Dossier : IMM‑481‑19

Référence : 2019 CF 1185

[TRADUCTION FRANÇAISE CERTIFIÉE, NON RÉVISÉE]

Ottawa (Ontario), le 17 septembre 2019

En présence de monsieur le juge Southcott

ENTRE :

RAMPERSAUD TONY BUDHRAM

demandeur

et

LE MINISTRE DE LA CITOYENNETÉ ET DE L’IMMIGRATION

défendeur

JUGEMENTS ET MOTIFS

I.  Aperçu

[1]  Le demandeur sollicite le contrôle judiciaire de la décision du 2 janvier 2019 par laquelle la Section d’appel de l’immigration [la SAI] de la Commission de l’immigration et du statut de réfugié du Canada [la décision] a rejeté l’appel qu’il avait interjeté contre le refus opposé par un agent des visas à la demande de résidence permanente de son épouse. La SAI a conclu, à l’égard de cette dernière, que le mariage n’était pas authentique et qu’il visait principalement l’acquisition d’un statut ou d’un privilège sous le régime de la Loi sur l’immigration et la protection des réfugiés, LC 2001, c 27 [la LIPR].

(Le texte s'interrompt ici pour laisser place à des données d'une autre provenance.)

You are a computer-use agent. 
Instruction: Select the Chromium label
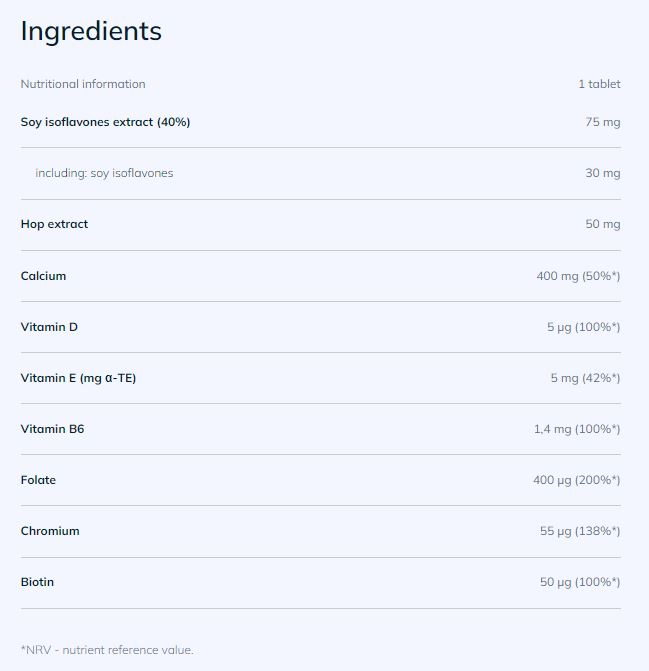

[2]  Comme je l’expliquerai plus en détail ci‑après, la présente demande de contrôle judiciaire est rejetée, car après avoir examiné les arguments du demandeur, j’ai conclu que la décision était raisonnable.

II.  Contexte

[3]  Le demandeur, Rampersaud Tony Budhram, est un citoyen canadien. En janvier 2013, il a mis fin à une union de fait qui avait duré 17 ans. Le 28 septembre de la même année, il a accepté d’être présenté à la nièce d’un collègue, Backta Thipthida, par Skype. Mme Thipthida est une citoyenne du Laos. Elle n’a jamais été mariée, mais a une fille née le 25 avril 2010 d’une précédente relation. Après les présentations et des échanges subséquents, M. Budhram s’est rendu au Laos – où il est arrivé le 2 novembre 2013 – pour assister à un mariage et pour rencontrer Mme Thipthida. Le couple s’est marié le lendemain dans le cadre d’une cérémonie bouddhiste. M. Budhram est allé au Laos à deux occasions en 2014, puis à une occasion en 2018. Mme Thipthida et lui se sont mariés civilement dans ce pays le 24 octobre 2014.

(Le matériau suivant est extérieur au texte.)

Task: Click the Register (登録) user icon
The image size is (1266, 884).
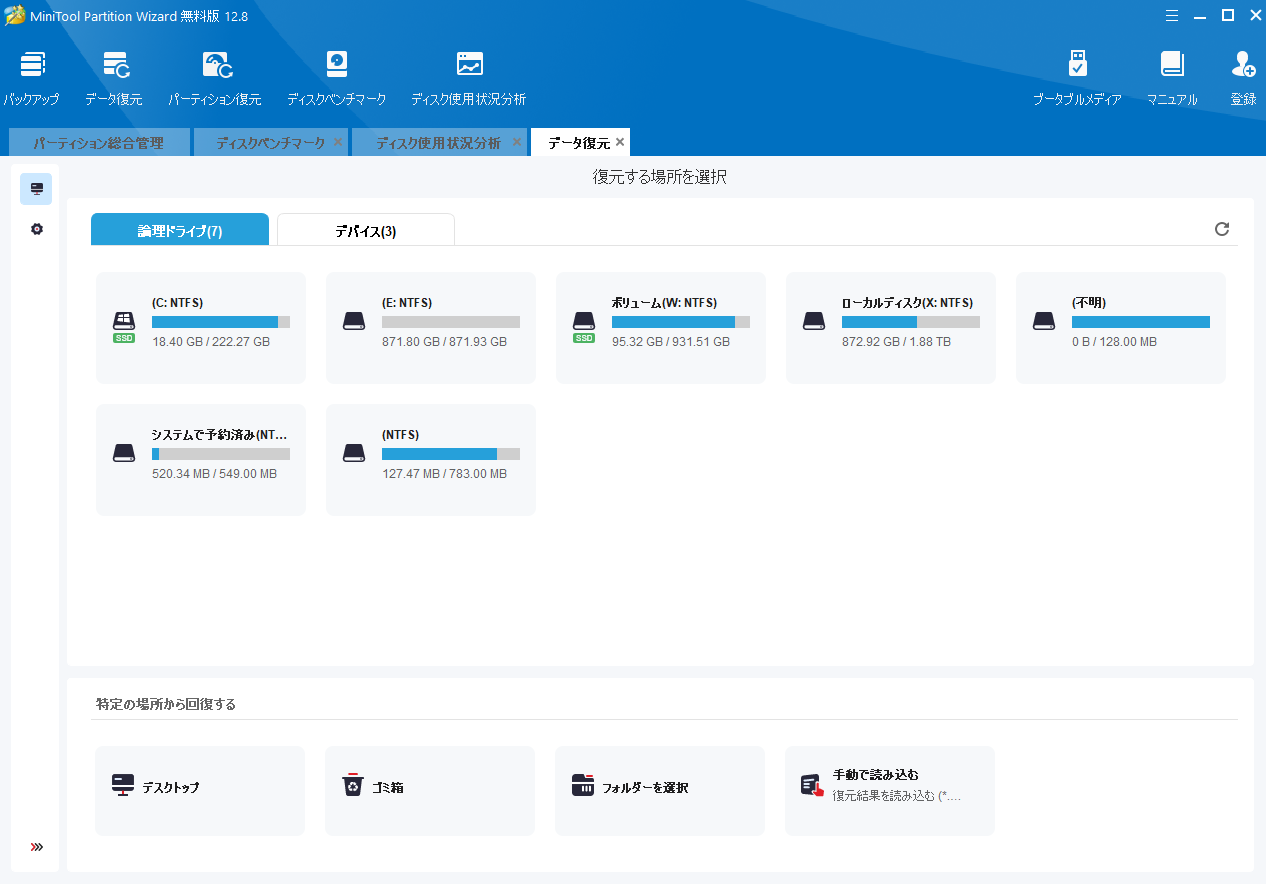Action: (x=1243, y=77)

[4]  M. Budhram a ensuite parrainé la demande de visa de résident permanent de Mme Thipthida. Cette dernière a été passée en entrevue par un agent des visas [l’agent] au bureau des visas de Singapour en février 2017, mais sa demande a été refusée. L’agent a conclu que le mariage n’était pas authentique et qu’il visait principalement l’acquisition d’un statut ou d’un privilège sous le régime de la LIPR. M. Budhram a interjeté appel de cette décision devant la SAI et il a été débouté; c’est cette décision qui fait l’objet de la présente demande de contrôle judiciaire.

[5]  La SAI a jugé que M. Budhram était crédible et que, du point de vue de ce dernier, le mariage était authentique. En revanche, elle a mis en doute les motivations de Mme Thipthida. Après avoir relevé un certain nombre de préoccupations, la SAI a conclu, selon la prépondérance des probabilités, que le mariage avait pour Mme Thipthida le caractère d’une transaction et qu’il visait principalement à lui faire acquérir un statut au Canada. Comme l’agent, la SAI a conclu que le mariage n’était pas authentique et qu’il visait principalement l’acquisition d’un statut ou d’un privilège sous le régime de la LIPR.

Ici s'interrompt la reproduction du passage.